Because blood passes through the heart twice in one full circuit, this is double circulation. Valves prevent backflow. The ventricles have thicker walls because they pump blood out under pressure; the left ventricle is thickest as it pumps to the whole body.
Blood vessels:
- Arteries — carry blood away from the heart, thick elastic walls, no valves, high pressure.
- Veins — carry blood to the heart, thinner walls, valves to stop backflow.
- Capillaries — one-cell-thick walls where exchange of materials with tissues happens.
Blood = plasma + RBCs (carry O₂) + WBCs (fight infection) + platelets (clotting). Lymph is a related fluid that drains tissue spaces and helps absorb fats.
In plants
- Xylem carries water and minerals upward from roots to leaves. The pull is created by transpiration (evaporation of water from leaves) — the transpiration pull.

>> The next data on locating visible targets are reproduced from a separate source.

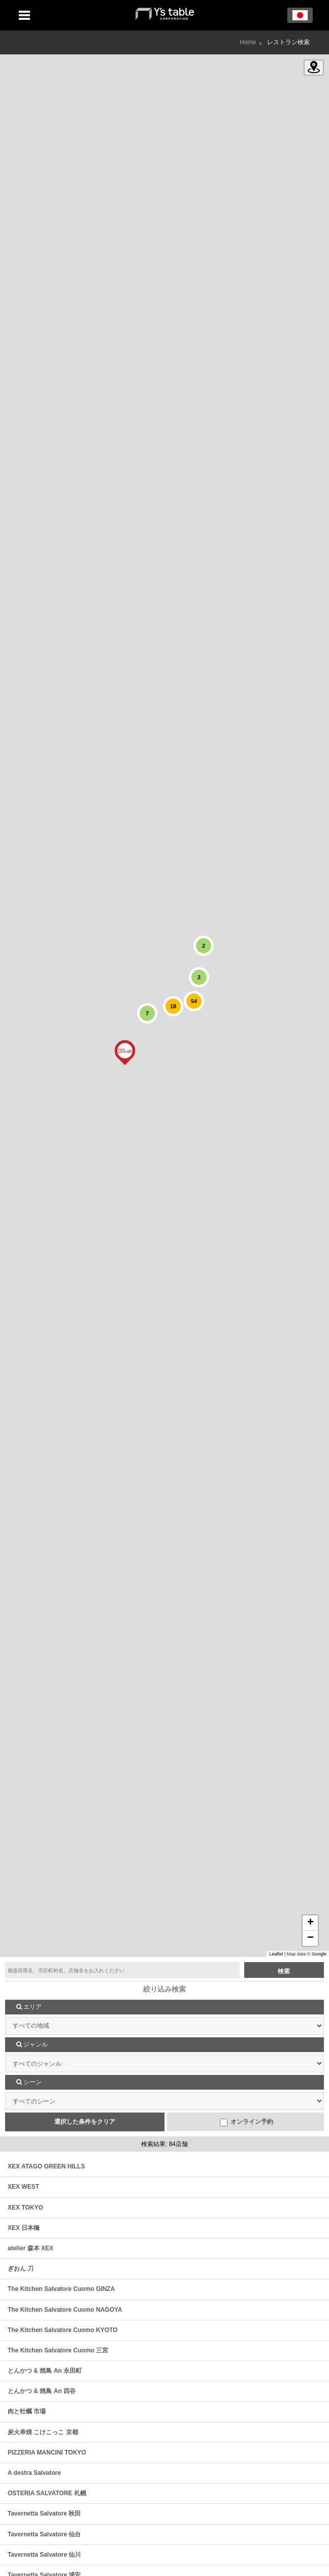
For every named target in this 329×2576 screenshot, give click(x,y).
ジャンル (32, 2044)
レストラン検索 (288, 42)
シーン (29, 2082)
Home (248, 42)
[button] (125, 1052)
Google (319, 1954)
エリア (29, 2006)
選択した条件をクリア (84, 2121)
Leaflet (276, 1954)
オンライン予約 (246, 2122)
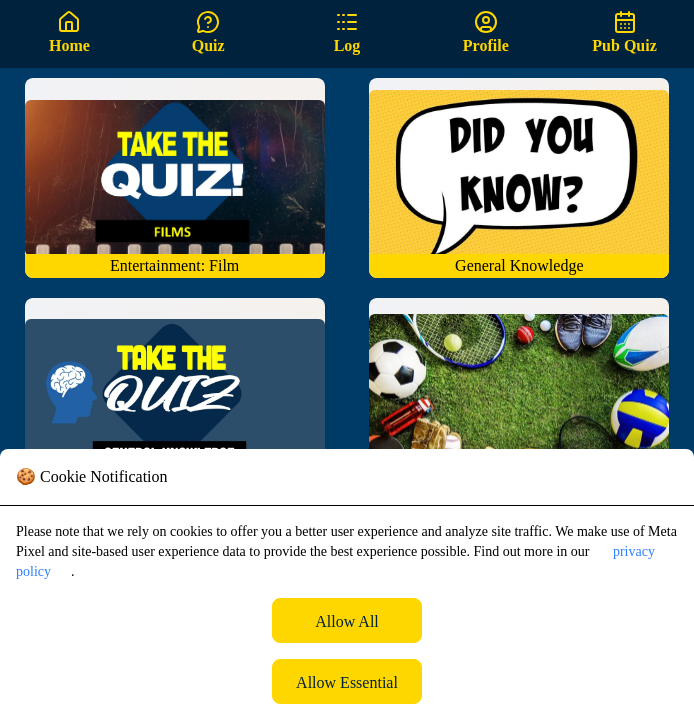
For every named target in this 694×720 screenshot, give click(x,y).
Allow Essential (347, 682)
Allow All (347, 621)
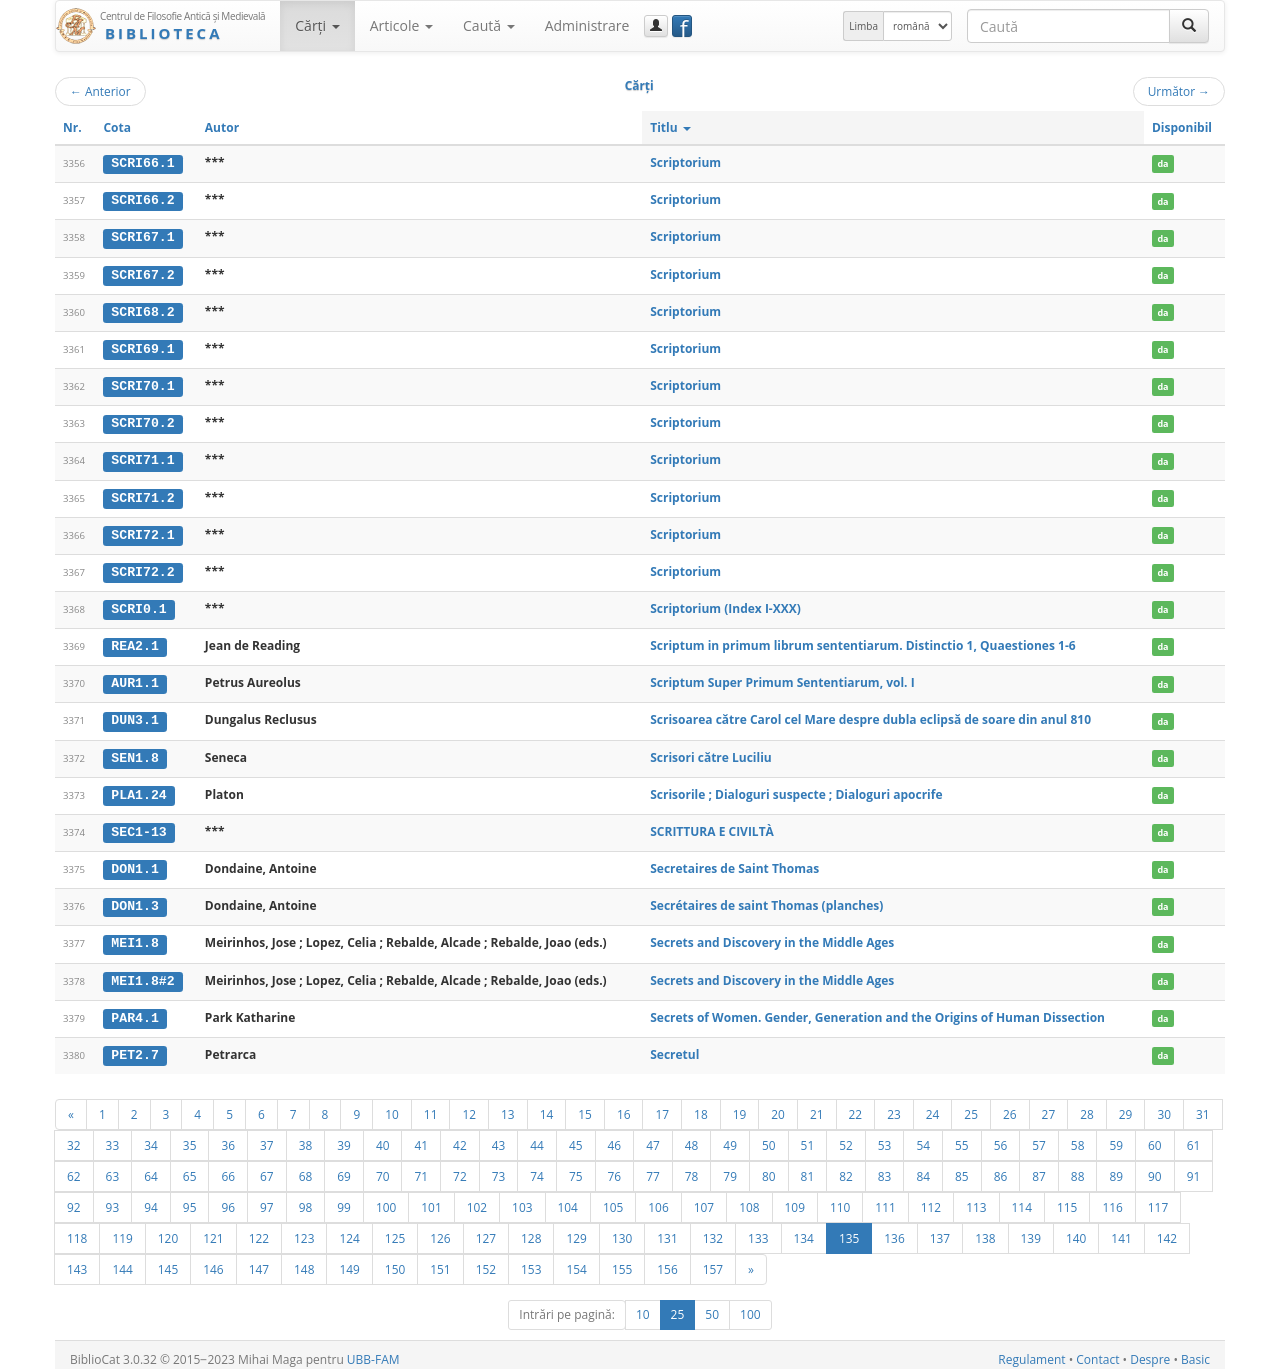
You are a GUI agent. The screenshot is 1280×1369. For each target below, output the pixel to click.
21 (817, 1105)
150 (395, 1260)
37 (267, 1136)
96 (228, 1198)
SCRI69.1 (142, 347)
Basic (1195, 1350)
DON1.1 (134, 862)
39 (344, 1136)
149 (349, 1260)
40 (383, 1136)
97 (267, 1198)
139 (1031, 1229)
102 (477, 1198)
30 (1164, 1105)
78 (692, 1167)
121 (213, 1229)
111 (885, 1198)
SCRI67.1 (142, 237)
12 (469, 1105)
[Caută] (1189, 26)
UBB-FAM (373, 1350)
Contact (1097, 1350)
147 (259, 1260)
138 (985, 1229)
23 (894, 1105)
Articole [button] (401, 25)
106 (658, 1198)
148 (304, 1260)
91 (1194, 1167)
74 (537, 1167)
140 (1076, 1229)
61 (1194, 1136)
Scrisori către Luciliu (711, 751)
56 (1001, 1136)
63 (113, 1167)
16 (624, 1105)
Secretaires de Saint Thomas (734, 861)
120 (168, 1229)
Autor (222, 127)
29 (1126, 1105)
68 (306, 1167)
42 (460, 1136)
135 (849, 1229)
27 (1049, 1105)
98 (306, 1198)
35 (190, 1136)
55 (962, 1136)
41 (421, 1136)
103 (522, 1198)
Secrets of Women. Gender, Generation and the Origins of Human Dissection (877, 1008)
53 (885, 1136)
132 (713, 1229)
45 (576, 1136)
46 (615, 1136)
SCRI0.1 (138, 605)
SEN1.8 (134, 752)
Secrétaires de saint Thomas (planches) (766, 898)
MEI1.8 (134, 936)
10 (392, 1105)
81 (808, 1167)
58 (1078, 1136)
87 (1039, 1167)
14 (547, 1105)
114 (1022, 1198)
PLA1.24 (138, 788)
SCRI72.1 (142, 531)
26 (1010, 1105)
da (1162, 163)
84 (923, 1167)
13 (508, 1105)
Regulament (1031, 1350)
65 (190, 1167)
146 (213, 1260)
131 (667, 1229)
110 (840, 1198)
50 (769, 1136)
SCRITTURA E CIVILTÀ (712, 824)
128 (531, 1229)
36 (228, 1136)
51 (808, 1136)
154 (576, 1260)
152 (486, 1260)
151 (440, 1260)
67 (267, 1167)
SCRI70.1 (142, 384)
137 (940, 1229)
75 (576, 1167)
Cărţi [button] (317, 25)
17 (662, 1105)
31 (1203, 1105)
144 (122, 1260)
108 (749, 1198)
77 (653, 1167)
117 (1158, 1198)
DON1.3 (134, 899)
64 (151, 1167)
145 (168, 1260)
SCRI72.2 (142, 568)
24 (933, 1105)
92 (74, 1198)
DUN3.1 (134, 715)
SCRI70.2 (142, 421)
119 (122, 1229)
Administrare (587, 25)
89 (1116, 1167)
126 (440, 1229)
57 (1039, 1136)
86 (1001, 1167)
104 (568, 1198)
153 (531, 1260)
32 (74, 1136)
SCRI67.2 (142, 273)
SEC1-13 (138, 825)
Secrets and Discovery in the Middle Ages (772, 935)
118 (77, 1229)
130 (622, 1229)
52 (846, 1136)
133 (758, 1229)
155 (622, 1260)
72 (460, 1167)
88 (1078, 1167)
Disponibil (1182, 127)
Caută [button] (489, 25)
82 (846, 1167)
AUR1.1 (134, 678)
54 (923, 1136)
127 (486, 1229)
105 (613, 1198)
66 (228, 1167)
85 (962, 1167)
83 (885, 1167)
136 (894, 1229)
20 (778, 1105)
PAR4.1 (134, 1009)
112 (931, 1198)
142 (1167, 1229)
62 (74, 1167)
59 (1116, 1136)
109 (795, 1198)
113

- Phloem carries food (sucrose) made in leaves to all parts — a process called translocation, which uses energy (ATP).
5. Excretion — getting rid of waste
In human beings
The excretory system = two kidneys, two ureters, a urinary bladder and the urethra. The kidney's filtering unit is the nephron:
- Blood is filtered under pressure in the glomerulus (a tuft of capillaries) into Bowman's capsule.
- As the filtrate flows down the tubule, useful substances — glucose, amino acids, salts and most water — are reabsorbed into the blood.
- The remaining liquid is urine, collected and sent to the bladder.
When kidneys fail, dialysis (an artificial kidney) cleans the blood.
In plants
Plants have no special excretory organs. They lose O₂/CO₂ through stomata, store waste as gums/resins (in old xylem) or in leaves that fall off, and release some waste into the soil.
6. Closing thought
Strip away the diagrams and this chapter is one idea repeated four times: a living body is a flow system. Food flows in and is broken down (nutrition, respiration); materials flow around (transportation); waste flows out (excretion). Each system has the same design logic — maximise surface area (villi, alveoli, capillaries, root hairs) and keep the right things separated (four-chambered heart, xylem vs phloem).
For the RBSE board this is a diagram-heavy, high-yield chapter. Master the labelled diagrams of the human digestive system, the heart, the nephron and the alveoli — they alone can carry the long-answer marks.